Я спрятала таз со своей одеждой под скамью, и мы пошли к папеньке в комнату.
Папенька запер дверь и сел рядом со мной на диван.
— Твой дед был очень сильным колдуном. Когда он умер, тебе было восемь лет. Не знаю, как хорошо ты его помнишь… Какие у тебя воспоминания?
Я подумала немного.
— Ну… он был строгим. Даже суровым. Никогда со мной не играл. Я его побаивалась.
— Да. Он был таким со всеми. Суровым, немногословным. Его жена — моя мама умерла от болезни, когда я был еще маленьким. И меня воспитывала его мать — моя бабушка. Она была очень добрая, мягкая, ласковая. Я благодарен ей за то, что она и во мне воспитала чуткость, доброту и любовь. Но, несмотря на свой характер, и на тяготы, доставшиеся ему в жизни, отец все-таки был добрым человеком. Хорь был честным, справедливым. Свое ремесло он выполнял очень добросовестно, — папенька пристально посмотрел на меня, — но под старость лет…
«Под старость лет он встретил женщину, которая смогла затронуть его сердце. Да какая женщина, девчонка еще… Почему это произошло… Ну красивая, ну неглупая, озорная, смелая… Много таких было на его веку. А эта вот — мимо сердца не прошла — зацепила…»

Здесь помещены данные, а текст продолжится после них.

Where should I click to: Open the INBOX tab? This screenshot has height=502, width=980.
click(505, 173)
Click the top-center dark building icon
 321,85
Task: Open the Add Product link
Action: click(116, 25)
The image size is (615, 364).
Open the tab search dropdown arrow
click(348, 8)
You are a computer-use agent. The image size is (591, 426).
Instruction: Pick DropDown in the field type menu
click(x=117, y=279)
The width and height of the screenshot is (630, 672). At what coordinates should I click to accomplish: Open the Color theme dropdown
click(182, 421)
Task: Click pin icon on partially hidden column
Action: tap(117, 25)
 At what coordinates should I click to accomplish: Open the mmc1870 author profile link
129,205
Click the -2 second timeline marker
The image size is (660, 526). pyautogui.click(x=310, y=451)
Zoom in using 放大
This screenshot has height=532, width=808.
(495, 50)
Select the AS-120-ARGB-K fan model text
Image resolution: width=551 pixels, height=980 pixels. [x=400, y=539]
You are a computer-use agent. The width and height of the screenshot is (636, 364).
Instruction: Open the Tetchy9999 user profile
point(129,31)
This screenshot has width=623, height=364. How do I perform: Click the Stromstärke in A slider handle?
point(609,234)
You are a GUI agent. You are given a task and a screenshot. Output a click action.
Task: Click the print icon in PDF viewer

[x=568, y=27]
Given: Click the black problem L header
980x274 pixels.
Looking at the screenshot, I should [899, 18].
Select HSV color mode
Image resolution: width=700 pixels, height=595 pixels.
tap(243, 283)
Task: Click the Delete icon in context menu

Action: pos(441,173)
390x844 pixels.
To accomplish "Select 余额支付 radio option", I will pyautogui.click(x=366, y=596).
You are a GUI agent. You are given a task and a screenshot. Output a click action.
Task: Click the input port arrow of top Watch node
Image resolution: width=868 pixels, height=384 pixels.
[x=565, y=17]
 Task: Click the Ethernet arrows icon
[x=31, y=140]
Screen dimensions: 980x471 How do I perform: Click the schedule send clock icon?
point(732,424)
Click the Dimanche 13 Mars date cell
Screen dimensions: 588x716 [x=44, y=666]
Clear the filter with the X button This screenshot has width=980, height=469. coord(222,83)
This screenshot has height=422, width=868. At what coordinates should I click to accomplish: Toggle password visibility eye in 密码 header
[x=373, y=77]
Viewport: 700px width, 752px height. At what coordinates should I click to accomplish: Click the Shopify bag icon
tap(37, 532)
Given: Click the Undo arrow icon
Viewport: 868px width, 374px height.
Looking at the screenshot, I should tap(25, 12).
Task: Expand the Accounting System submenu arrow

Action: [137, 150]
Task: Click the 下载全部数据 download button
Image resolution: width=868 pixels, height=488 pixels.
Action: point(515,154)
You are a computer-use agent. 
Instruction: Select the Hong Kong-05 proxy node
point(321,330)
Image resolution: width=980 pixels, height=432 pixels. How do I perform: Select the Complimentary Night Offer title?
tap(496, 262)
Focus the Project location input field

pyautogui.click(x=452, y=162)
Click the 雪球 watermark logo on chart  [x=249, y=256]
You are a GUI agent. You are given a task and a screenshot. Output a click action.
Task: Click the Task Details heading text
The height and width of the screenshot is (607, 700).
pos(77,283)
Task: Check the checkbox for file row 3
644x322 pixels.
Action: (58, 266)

Я, осененная догадкой, медленно спросила: «Это была… Ядвига?»
«Да. Ядвига. Наша Ядвига, на которую вся деревня нарадоваться не могла. И батюшка мой тоже. Понимал он, конечно, что не пара ей: ни она не пойдет за него, ни родители ее не пустят, и сам отец-то мой уж не молоденький, чай. Все понимал, да ведь сердце ж не заставишь молчать! Мучался он очень, темная сторона души его со дна пробиваться стала. Ведь ему такая сила дана была, такой соблазн — ох, как трудно обуздать это в себе, придушить, не дать вырваться наружу! Поэтому и мучался.
А Ядвига с Климом сошлась. Закружила их любовь. Оба молодые, красивые, сильные. Будто созданы друг для друга. Словно дитя малое, берегли свой дар ото всех — от злобы, зависти, осуждения. Ты ведь знаешь, что Клима никто для своих дочерей женихом видеть не хотел.
Хорошо они скрывали — никто так и не узнал, и по сей день не знает — а отец мой все понял. Да как накрыло его, Грета, черными, злыми мыслями. Взревновал он Ядвигу. Как представлял он их вместе — так сатанел просто, с ума сходил. Не его она, и его никогда не будет — а и ничьей теперь не бывать. Он, пожалуй, и сошел с ума тогда…
Сделал он порчу. Такую страшную — всю силу свою на это бросил: в течение девяти дней Клим должен был медленно и мучительно превращаться в зверя. Это бы и случилось, кабы я не вмешался. А Хорь после этого заболел. Стар он был, силу свою, которая и его облик, и здоровье держала — всю израсходовал. Опустошился. А восстановиться — опять же, годы не те. А вскоре пришло к нему раскаяние. Навалилось каменной плитою тяжелой, не поднять. Метался Хорь в постели, мучался пуще прежнего, разум потерял. А в просветах — когда в сознание возвращался — он про проклятие пытался рассказать. Вот тогда и Сычиха пришла за помощью, тогда я в первый раз-то и Клима таким увидел и решил с того дня, что не оставлю их.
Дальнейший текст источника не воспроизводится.